DATA FOR ANALYSIS:
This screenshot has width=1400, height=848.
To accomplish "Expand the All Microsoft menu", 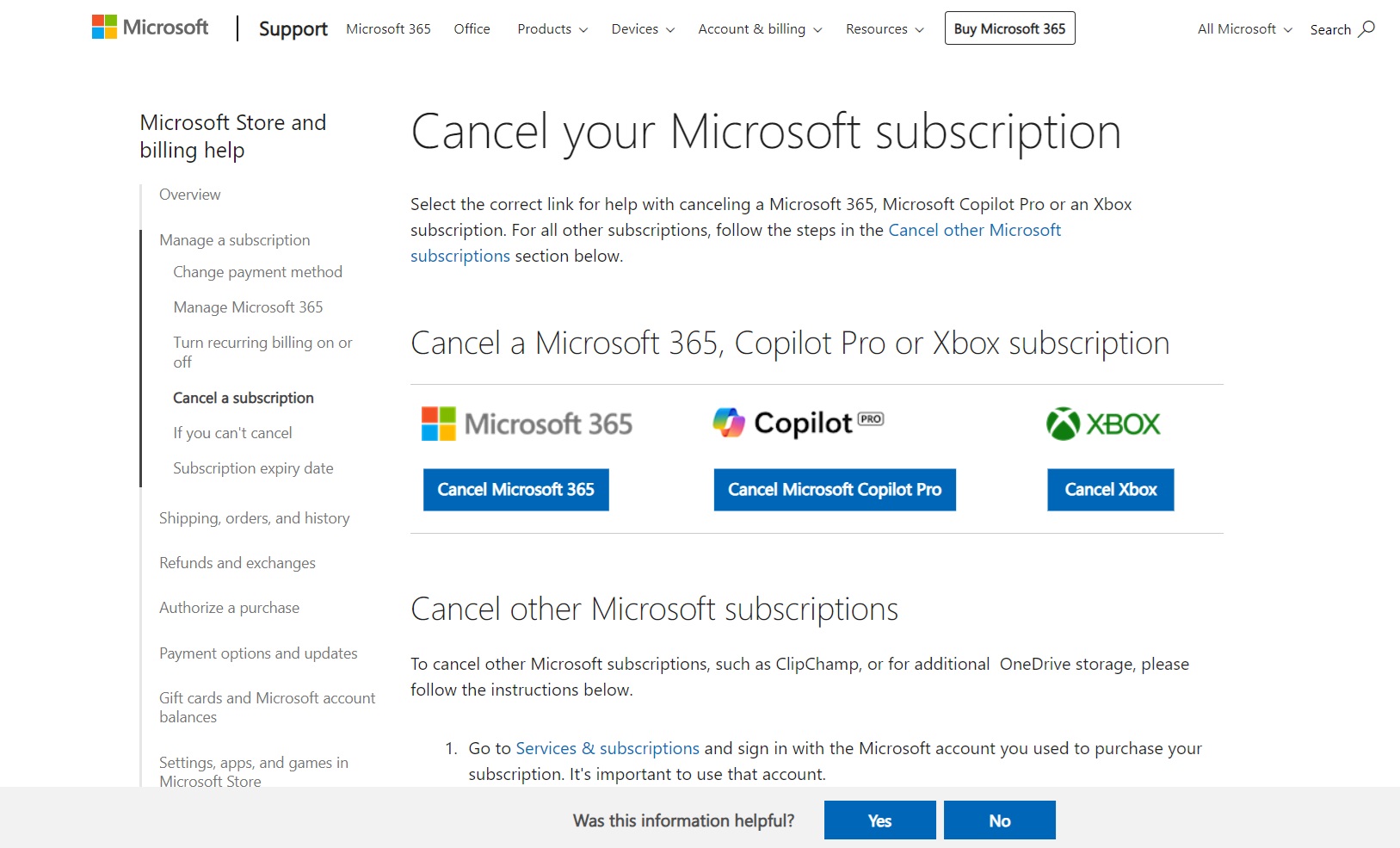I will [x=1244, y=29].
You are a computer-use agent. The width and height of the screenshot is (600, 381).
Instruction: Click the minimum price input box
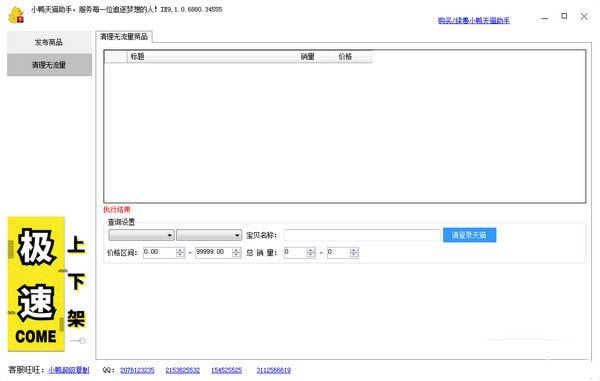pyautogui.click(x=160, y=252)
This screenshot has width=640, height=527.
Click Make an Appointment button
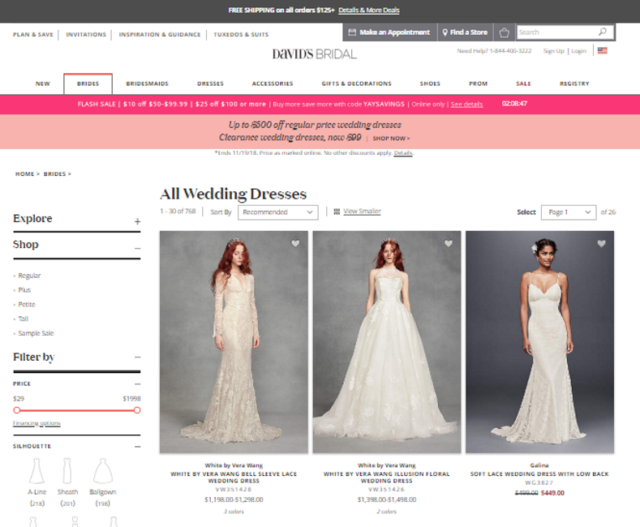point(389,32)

--

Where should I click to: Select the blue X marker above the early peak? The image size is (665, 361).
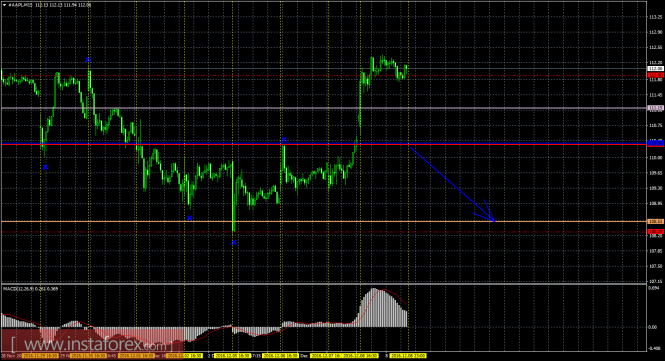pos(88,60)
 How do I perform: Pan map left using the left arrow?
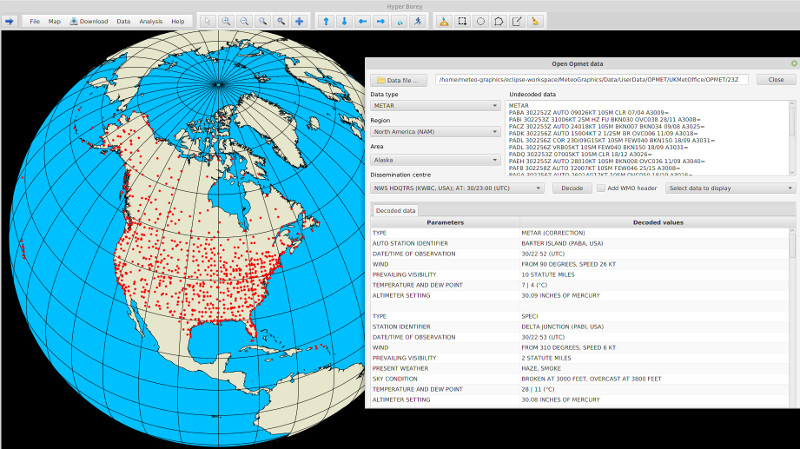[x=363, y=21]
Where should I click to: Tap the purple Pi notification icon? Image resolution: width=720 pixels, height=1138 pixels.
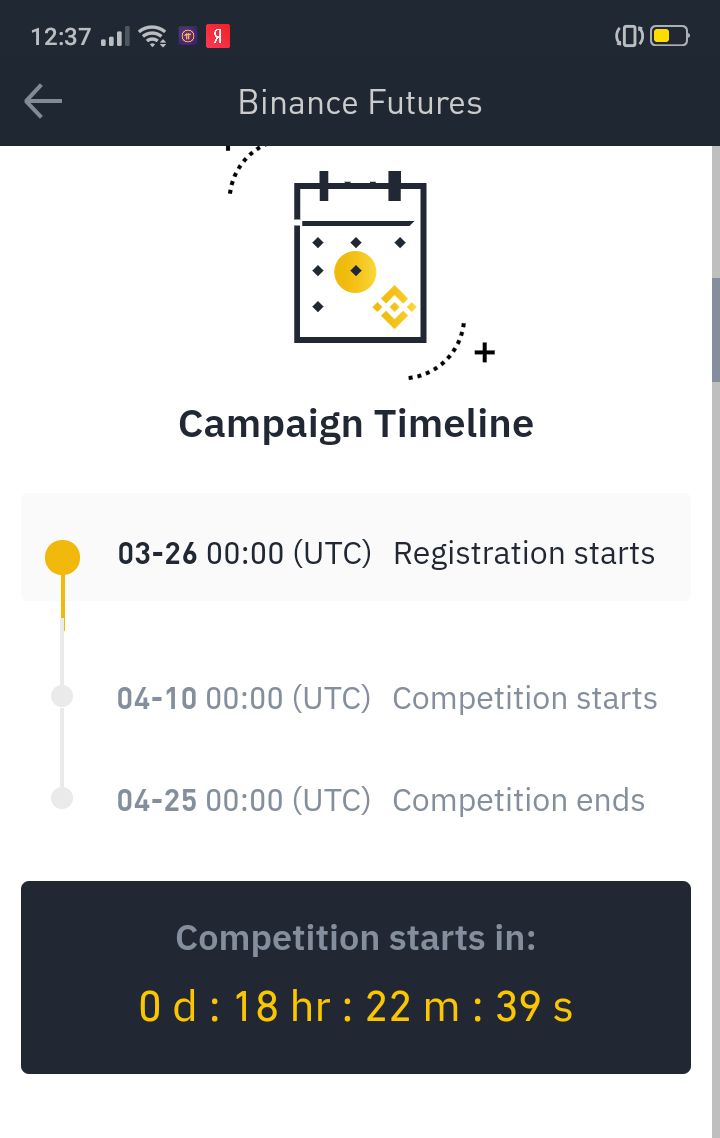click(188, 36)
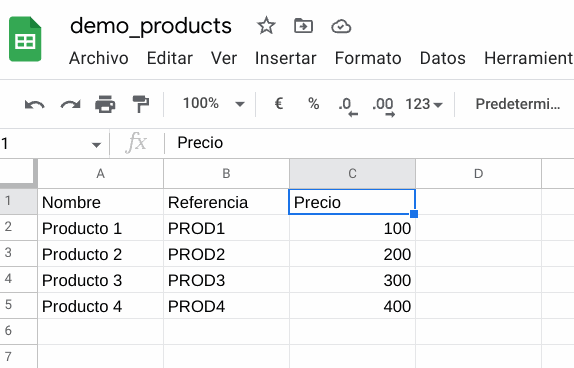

REQUIRED ACTION: Looking at the entries, work out how many lines hold the word "screenshot". Give the number and nothing else.

OUTPUT OF THE EXERCISE: 3